SEQUENZIAMENTO DI NUOVA GENERAZIONE NEI GENI BRCA1 E BRCA2 RESPONSABILI DELLA PREDISPOSIZIONE GENETICA AL CANCRO

The aim of this report is to describe results of BRCA1 and BRCA2 Next Generation Sequencing Analysis (NGS) analysis in 132 selected Italian patients with breast/ovarian cancer. A NGS pipeline with a reliable Copy Number Variation (CNV) prediction algorithm was applied. In addition, VarSome and Priors V2.0 Software were employed for in silico analysis of novel missense variants. A total of 37 BRCA1 and BRCA2 pathogenic variants were found in 34 unrelated subjects with a frequency of positive patients of 25.7% (34/132). Twenty-four deleterious variants were detected in BRCA1 (representing the 64.9% of all identified pathogenic defects) and thirteen (35.1% of all identified pathogenic variants) in BRCA2 gene. The percentage of patients carrying a variant of unknown significance (VUS) was 7.5% (10/132). In addition, seven novel variants (five in BRCA2 and two in BRCA1 gene), never previously reported, were identified. Our approach represents a robust and easy-to-use method for full BRCA1/2 screening. However, a consistent number of our high-risk families still remained without a satisfying answer. Necessarily, further collective efforts must be directed to a definitive classification of VUSs. The future auspice is that the use of multi-gene panel and more advanced screenings, such as whole exome sequencing and/or RNA seq, in routine diagnostics increases the detection rate.

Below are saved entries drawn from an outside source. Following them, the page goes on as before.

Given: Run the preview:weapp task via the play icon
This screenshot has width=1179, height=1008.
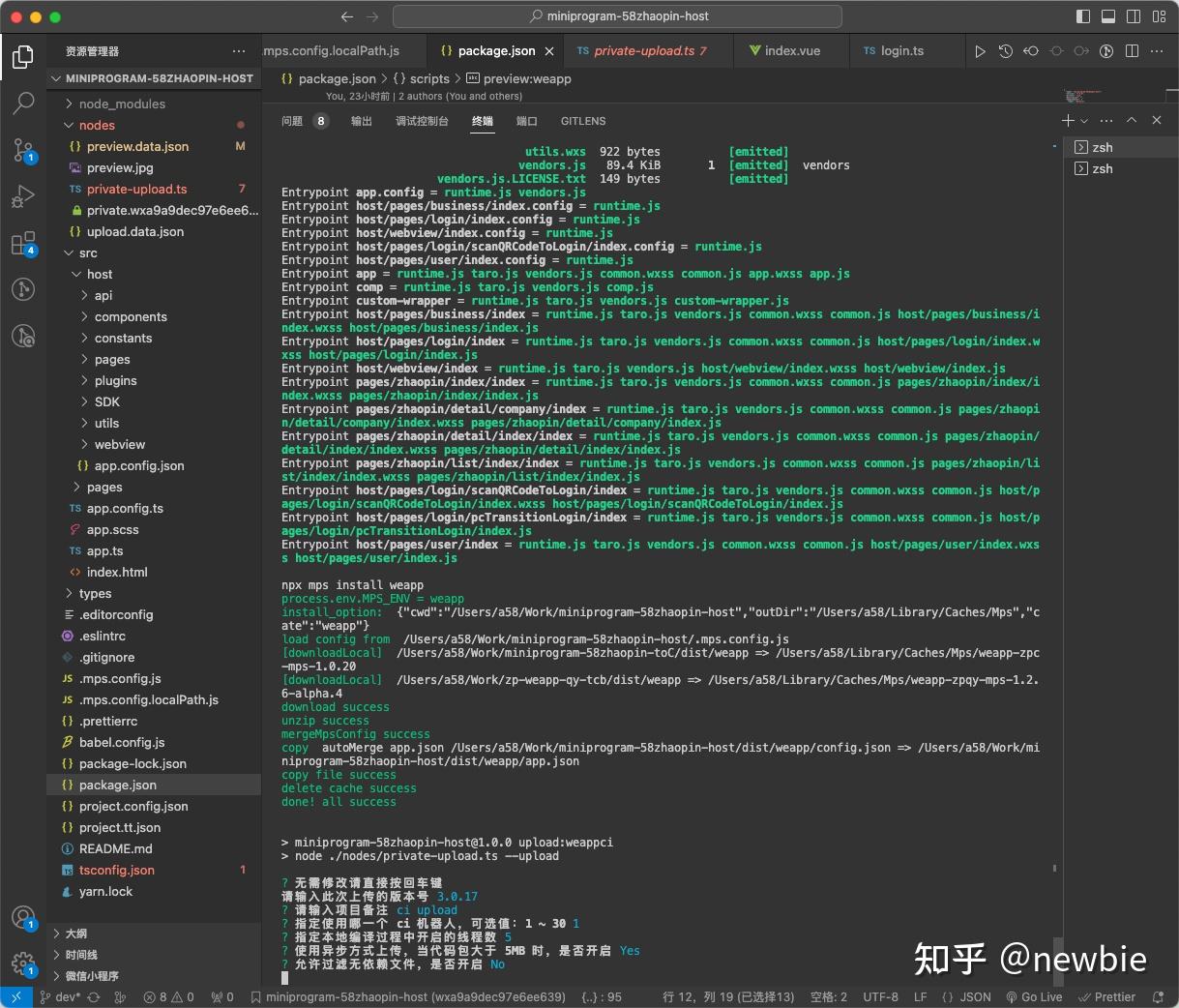Looking at the screenshot, I should point(980,50).
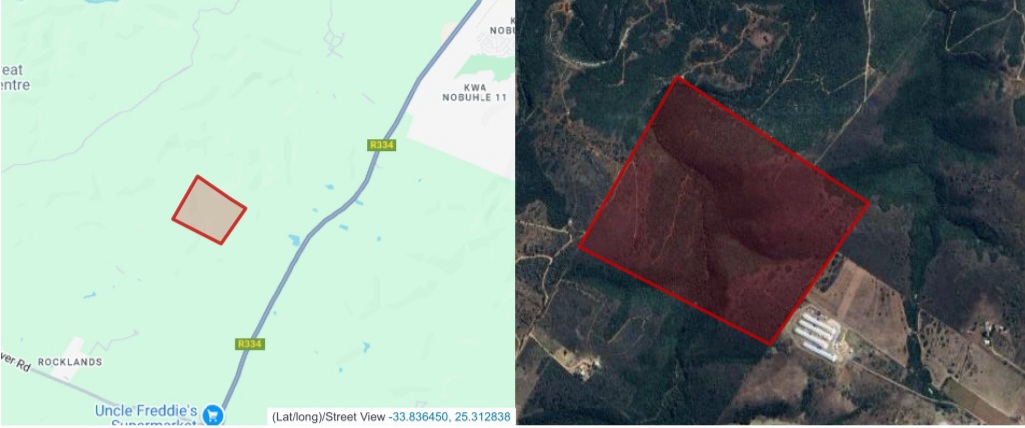
Task: Click the ROCKLANDS place label
Action: tap(70, 362)
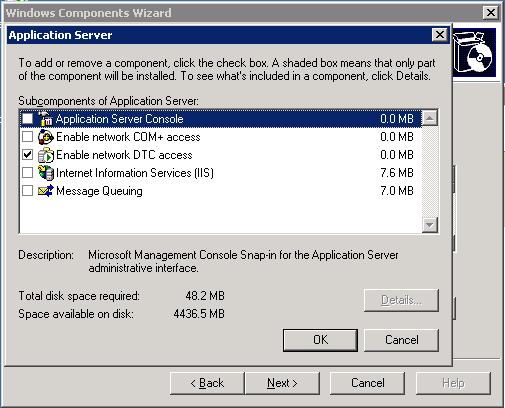The image size is (505, 408).
Task: Click the Application Server Console icon
Action: click(x=45, y=119)
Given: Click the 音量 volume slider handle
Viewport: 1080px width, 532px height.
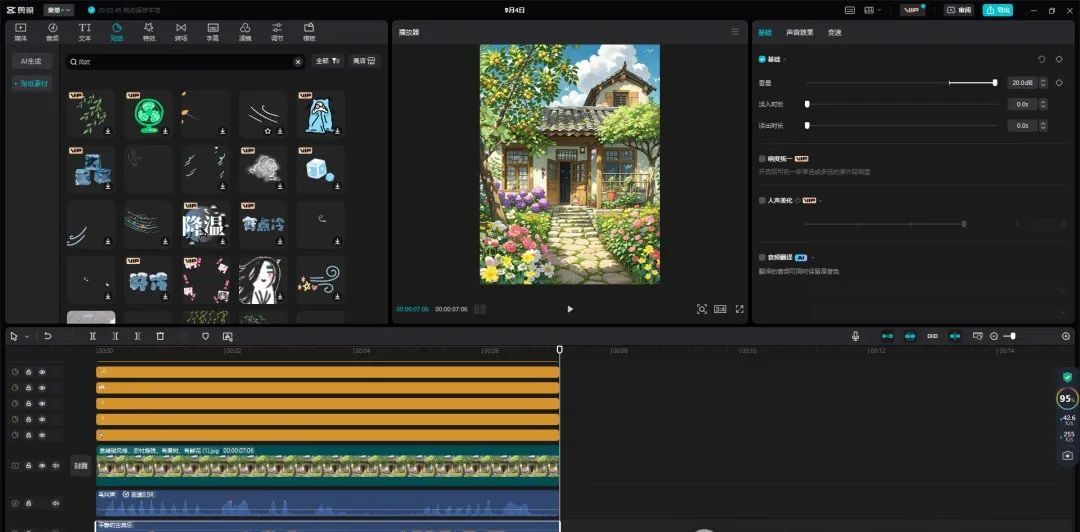Looking at the screenshot, I should click(994, 82).
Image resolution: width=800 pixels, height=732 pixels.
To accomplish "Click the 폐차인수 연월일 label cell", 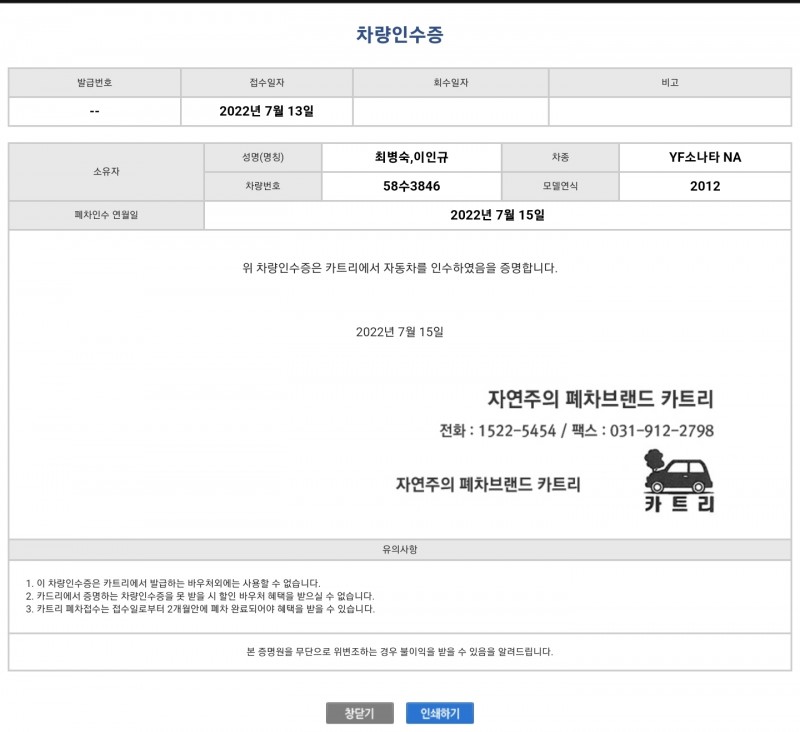I will (107, 215).
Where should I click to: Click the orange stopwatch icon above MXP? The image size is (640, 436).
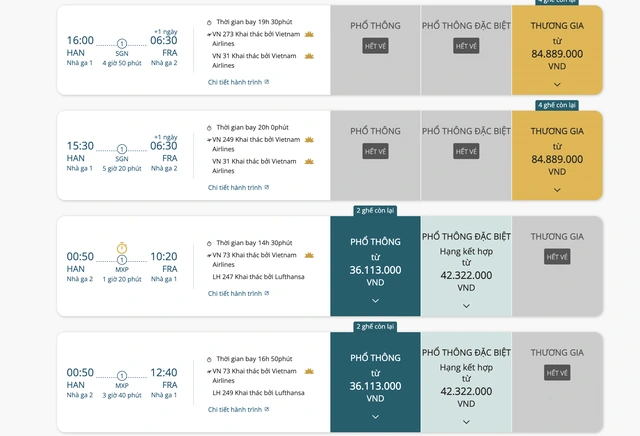click(122, 248)
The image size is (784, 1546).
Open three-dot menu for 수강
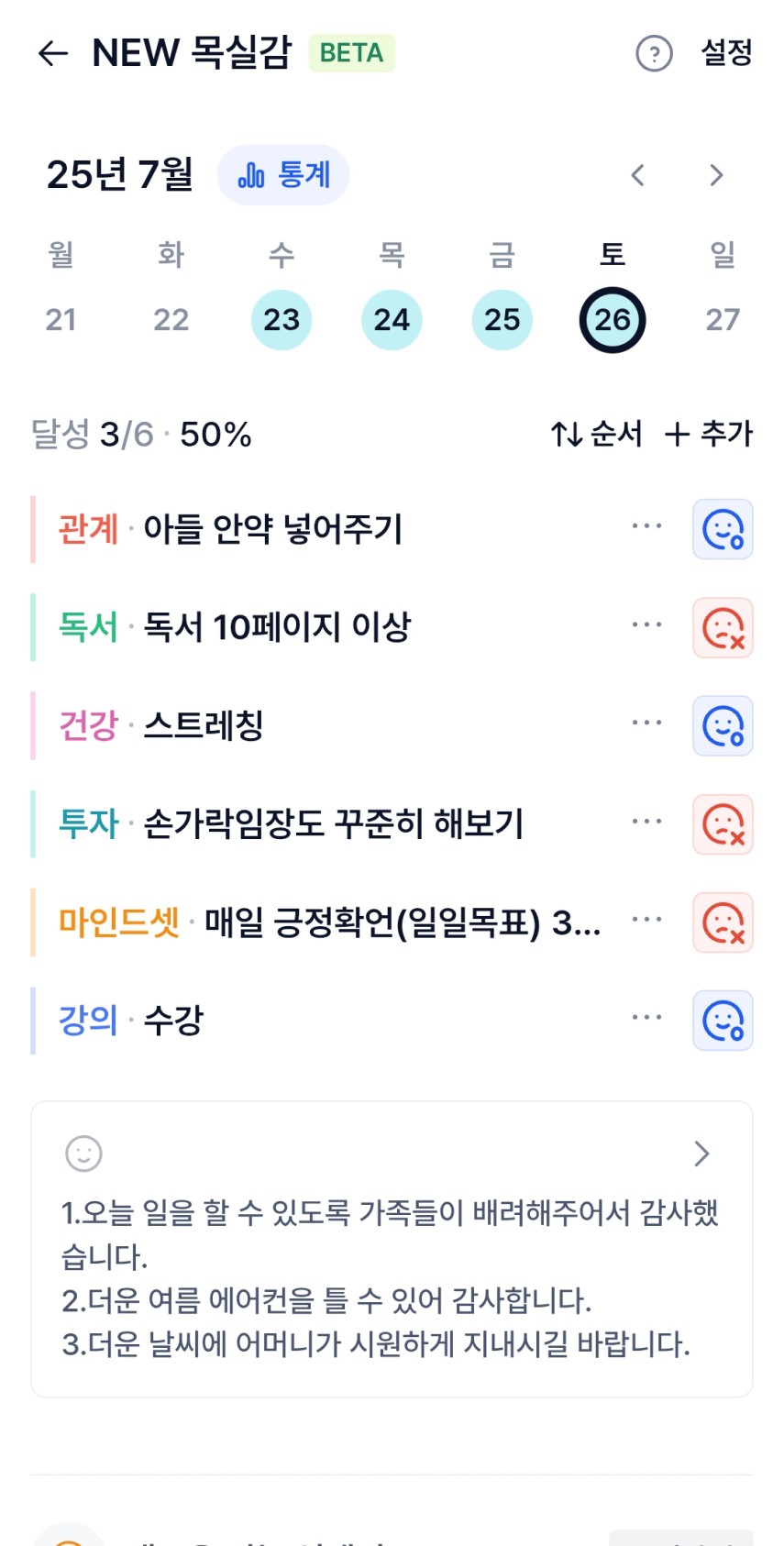646,1018
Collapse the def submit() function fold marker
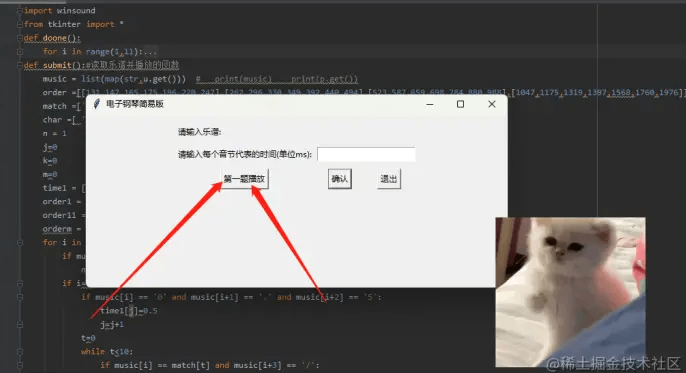686x373 pixels. [20, 65]

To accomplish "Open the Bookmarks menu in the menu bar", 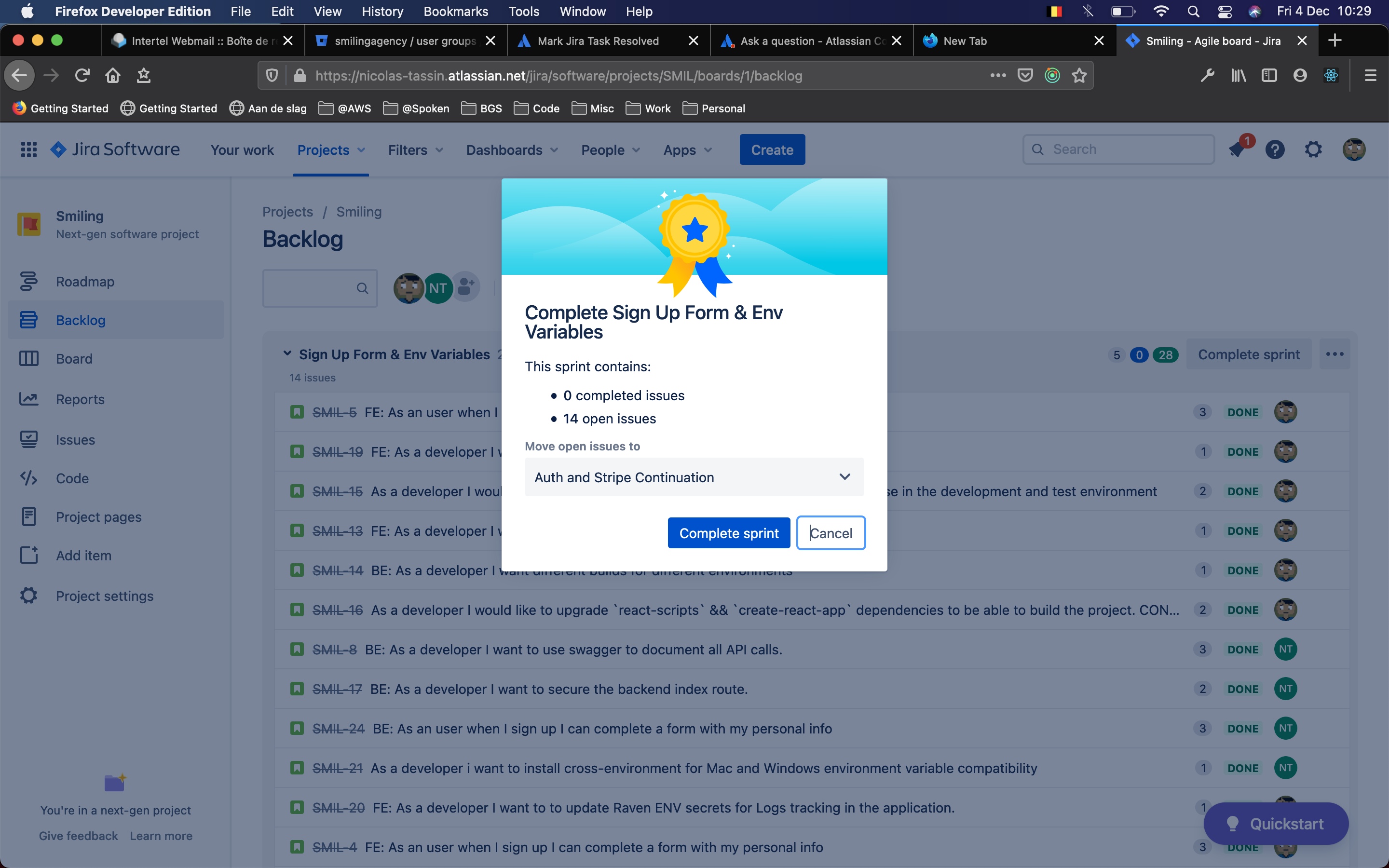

Lo scopo di questa relazione è descrivere i risultati dell'analisi di sequenziamento di nuova generazione (NGS) di BRCA1 e BRCA2 in 132 pazienti italiane selezionate con cancro al seno/ovarico. È stata applicata una pipeline NGS con un algoritmo affidabile di predizione delle variazioni del numero di copie (CNV). Inoltre, sono stati utilizzati i software VarSome e Priors V2.0 per l'analisi in silico di nuove varianti missenso. In totale sono state trovate 37 varianti patogene di BRCA1 e BRCA2 in 34 soggetti non imparentati, con una frequenza di pazienti positivi del 25,7% (34/132). Sono state individuate 24 varianti deleterie nel gene BRCA1 (che rappresentano il 64,9% di tutti i difetti patogeni identificati) e 13 (35,1% di tutte le varianti patogene identificate) nel gene BRCA2. La percentuale di pazienti portatori di una variante di significato sconosciuto (VUS) è stata del 7,5% (10/132). Inoltre, sono state identificate sette nuove varianti (cinque nel gene BRCA2 e due nel gene BRCA1), mai segnalate in precedenza. Il nostro approccio rappresenta un metodo robusto e facile da usare per lo screening completo di BRCA1/2. Tuttavia, un numero consistente di famiglie ad alto rischio è rimasto senza una risposta soddisfacente. Necessariamente, ulteriori sforzi collettivi devono essere indirizzati a una classificazione definitiva delle VUS. L'auspicio futuro è che l'uso di pannelli multi-gene e di screening più avanzati, come il sequenziamento dell'intero esoma e/o l'RNA seq, nella diagnostica di routine aumenti il tasso di individuazione.